Riprendi il testo su Villa Trissino a Cricoli e prosegui dopo la sua ultima frase.

- [TESTO DA ANALIZZARE]:
---------------

Villa Trissino in località Cricoli a Vicenza è una villa veneta appartenuta all'umanista Giangiorgio Trissino e tradizionalmente legata alla figura dall'architetto Andrea Palladio. Con decreto ministeriale del 18/7/1960 venne sottoposta a vincolo storico artistico architettonico e dal 1994 è nella lista dei patrimoni dell'umanità dell'UNESCO, assieme a Vicenza città di Palladio e alle altre ville palladiane del Veneto[1].
Storia
Questa villa non è sicuramente opera di Palladio[2], ma è uno dei luoghi del suo mito, anzi ne è l'origine. La tradizione vuole infatti che proprio qui, nella seconda metà degli anni 1530, il nobile vicentino Giangiorgio Trissino dal Vello d'Oro (1478-1550) abbia incontrato il giovane scalpellino Andrea di Pietro impegnato nel cantiere della villa. Intuendone in qualche modo le potenzialità e il talento, Trissino ne cura la formazione portandolo con sé in alcuni suoi viaggi a Roma per lo studio e l'osservazione delle architetture classiche, lo introduce presso l'aristocrazia vicentina e, nel giro di pochi anni, lo trasforma in un architetto cui impone l'aulico nome di Palladio[2].
Giangiorgio Trissino dal Vello d'Oro era un letterato, autore di opere teatrali e di grammatica, e a Roma era stato accolto nel ristretto circolo culturale di papa Leone X Medici, dove aveva conosciuto Raffaello. Abile dilettante di architettura (si sono conservati i suoi disegni del proprio palazzo in città e un abbozzo di trattato sull'architettura), è probabilmente responsabile in prima persona della ristrutturazione della villa di famiglia a Cricoli, appena fuori Vicenza, ereditata dal padre Gaspare[2].

---------------

Voci di dati salvate:

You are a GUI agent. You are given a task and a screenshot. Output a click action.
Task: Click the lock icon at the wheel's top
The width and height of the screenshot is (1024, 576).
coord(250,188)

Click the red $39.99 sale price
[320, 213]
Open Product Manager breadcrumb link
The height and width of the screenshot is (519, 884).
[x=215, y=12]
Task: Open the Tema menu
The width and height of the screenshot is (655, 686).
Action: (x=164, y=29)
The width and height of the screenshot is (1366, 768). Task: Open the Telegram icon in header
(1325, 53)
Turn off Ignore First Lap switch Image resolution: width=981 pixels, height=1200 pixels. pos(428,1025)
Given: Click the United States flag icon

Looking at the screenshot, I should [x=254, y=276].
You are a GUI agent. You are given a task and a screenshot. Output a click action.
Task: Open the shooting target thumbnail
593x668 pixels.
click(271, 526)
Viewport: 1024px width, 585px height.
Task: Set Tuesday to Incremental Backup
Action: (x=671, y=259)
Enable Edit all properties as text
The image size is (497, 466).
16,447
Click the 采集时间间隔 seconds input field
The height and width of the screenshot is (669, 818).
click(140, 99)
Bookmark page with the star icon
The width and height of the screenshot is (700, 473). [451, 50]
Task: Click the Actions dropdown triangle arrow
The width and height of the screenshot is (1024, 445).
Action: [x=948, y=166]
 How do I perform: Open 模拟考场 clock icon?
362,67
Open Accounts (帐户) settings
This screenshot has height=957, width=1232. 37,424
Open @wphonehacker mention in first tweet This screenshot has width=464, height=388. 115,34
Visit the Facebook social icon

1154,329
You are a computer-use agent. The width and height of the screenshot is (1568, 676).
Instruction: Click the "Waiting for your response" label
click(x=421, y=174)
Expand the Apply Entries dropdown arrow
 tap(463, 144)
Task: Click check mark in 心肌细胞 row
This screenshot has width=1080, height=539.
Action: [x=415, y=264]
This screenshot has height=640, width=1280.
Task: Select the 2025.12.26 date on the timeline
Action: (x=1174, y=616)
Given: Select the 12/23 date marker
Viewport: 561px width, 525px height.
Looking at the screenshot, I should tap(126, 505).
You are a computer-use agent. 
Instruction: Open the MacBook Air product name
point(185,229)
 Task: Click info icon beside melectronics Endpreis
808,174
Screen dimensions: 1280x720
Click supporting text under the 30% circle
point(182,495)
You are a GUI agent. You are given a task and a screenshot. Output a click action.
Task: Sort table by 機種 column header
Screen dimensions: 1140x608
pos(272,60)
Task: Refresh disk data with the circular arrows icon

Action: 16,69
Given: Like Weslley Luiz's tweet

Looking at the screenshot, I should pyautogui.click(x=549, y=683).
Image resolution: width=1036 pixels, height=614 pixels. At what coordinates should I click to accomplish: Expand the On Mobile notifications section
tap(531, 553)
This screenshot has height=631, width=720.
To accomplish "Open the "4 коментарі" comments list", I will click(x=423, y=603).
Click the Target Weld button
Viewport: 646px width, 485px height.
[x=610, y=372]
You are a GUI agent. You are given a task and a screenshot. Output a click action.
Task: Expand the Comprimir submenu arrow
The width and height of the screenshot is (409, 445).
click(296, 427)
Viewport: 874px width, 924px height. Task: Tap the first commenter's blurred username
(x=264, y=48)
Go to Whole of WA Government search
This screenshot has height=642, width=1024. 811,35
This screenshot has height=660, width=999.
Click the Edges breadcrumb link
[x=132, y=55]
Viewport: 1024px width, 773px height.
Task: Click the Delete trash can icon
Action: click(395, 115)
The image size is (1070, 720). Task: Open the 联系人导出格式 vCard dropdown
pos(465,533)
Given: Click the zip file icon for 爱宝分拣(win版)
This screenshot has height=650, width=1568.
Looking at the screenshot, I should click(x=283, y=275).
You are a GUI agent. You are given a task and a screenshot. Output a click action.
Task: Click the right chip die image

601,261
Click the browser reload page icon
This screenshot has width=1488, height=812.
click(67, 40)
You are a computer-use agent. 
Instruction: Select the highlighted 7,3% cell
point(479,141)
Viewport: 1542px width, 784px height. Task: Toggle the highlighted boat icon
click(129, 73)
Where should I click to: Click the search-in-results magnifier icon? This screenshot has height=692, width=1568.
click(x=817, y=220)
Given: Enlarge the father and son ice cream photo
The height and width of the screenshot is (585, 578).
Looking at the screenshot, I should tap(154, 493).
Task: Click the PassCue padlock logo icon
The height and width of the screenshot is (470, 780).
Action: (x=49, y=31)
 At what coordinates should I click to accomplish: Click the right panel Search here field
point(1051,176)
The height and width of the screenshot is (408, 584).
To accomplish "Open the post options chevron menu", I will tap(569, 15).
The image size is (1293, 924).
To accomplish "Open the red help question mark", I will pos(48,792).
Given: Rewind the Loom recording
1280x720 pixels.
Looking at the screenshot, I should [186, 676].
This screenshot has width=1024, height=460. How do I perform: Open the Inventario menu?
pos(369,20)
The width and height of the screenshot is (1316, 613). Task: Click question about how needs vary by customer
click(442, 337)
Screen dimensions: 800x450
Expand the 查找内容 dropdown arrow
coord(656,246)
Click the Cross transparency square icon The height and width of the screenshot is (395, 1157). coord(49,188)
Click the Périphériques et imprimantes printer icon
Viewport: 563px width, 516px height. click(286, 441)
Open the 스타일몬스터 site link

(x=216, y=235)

---------------

- [RISPOSTA]:
Trissino non demolisce l'edificio preesistente, di forme gotiche, ma ne ridisegna in primo luogo il fronte principale verso sud, che diviene una sorta di manifesto di adesione alla nuova cultura costruttiva fondata sulla riscoperta dell'architettura romana antica. Fra due torri preesistenti inserisce una loggia con tripla arcata al piano terra, che si ispira probabilmente alla facciata di villa Madama a Roma di Raffaello, così come pubblicata da Sebastiano Serlio nel Terzo libro dell'architettura (edito a Venezia nel 1540)[2].
Nella riorganizzazione degli spazi interni la sequenza delle stanze laterali, di dimensioni diverse ma legate da un sistema di proporzioni interrelate (1:1; 2:3; 1:2), individua uno schema che diventerà un tema chiave nel sistema progettuale palladiano. Il cantiere è certamente concluso nel 1538[2].
A fine Settecento l'architetto vicentino Ottone Calderari interviene pesantemente sull'edificio su commissione del conte Teodoro Trissino dal Vello d'Oro e nei primi anni del Novecento una seconda campagna di lavori cancella le ultime tracce della fabbrica gotica[2].
Con decreto ministeriale del 18/7/1960, la villa è stata sottoposta a vincolo storico artistico architettonico. Nel 1994 è parte del Patrimonio dell'umanità dell'UNESCO "città di Vicenza e le ville palladiane del Veneto"[1].